→ **What you will do**: Only the lines holding the string "Select" are needed; copy each of them from the data.

→ **Dataset entries**:
++++

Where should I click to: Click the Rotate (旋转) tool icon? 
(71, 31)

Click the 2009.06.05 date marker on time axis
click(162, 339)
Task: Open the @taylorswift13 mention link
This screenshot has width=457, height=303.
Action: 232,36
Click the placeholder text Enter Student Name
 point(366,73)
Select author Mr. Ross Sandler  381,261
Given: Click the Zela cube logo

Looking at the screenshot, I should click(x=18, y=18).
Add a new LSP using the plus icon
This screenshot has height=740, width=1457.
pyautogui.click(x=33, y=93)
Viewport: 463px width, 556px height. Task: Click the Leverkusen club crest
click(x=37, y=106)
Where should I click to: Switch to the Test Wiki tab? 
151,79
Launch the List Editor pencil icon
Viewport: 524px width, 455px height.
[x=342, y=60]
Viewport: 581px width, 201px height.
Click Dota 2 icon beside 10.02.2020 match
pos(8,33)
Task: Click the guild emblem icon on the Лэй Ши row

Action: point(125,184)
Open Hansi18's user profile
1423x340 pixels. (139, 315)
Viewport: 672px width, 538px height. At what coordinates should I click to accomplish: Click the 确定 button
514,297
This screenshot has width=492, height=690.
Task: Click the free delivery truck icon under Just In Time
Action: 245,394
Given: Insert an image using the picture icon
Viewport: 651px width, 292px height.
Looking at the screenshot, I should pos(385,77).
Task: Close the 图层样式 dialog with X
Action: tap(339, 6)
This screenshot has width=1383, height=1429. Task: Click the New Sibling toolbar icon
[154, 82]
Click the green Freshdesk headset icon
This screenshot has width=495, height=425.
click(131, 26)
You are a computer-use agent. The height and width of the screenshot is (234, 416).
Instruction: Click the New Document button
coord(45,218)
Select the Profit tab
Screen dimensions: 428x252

++++

→ **Exercise solution**:
Select author Mr. Ross Sandler  381,261
Select the Profit tab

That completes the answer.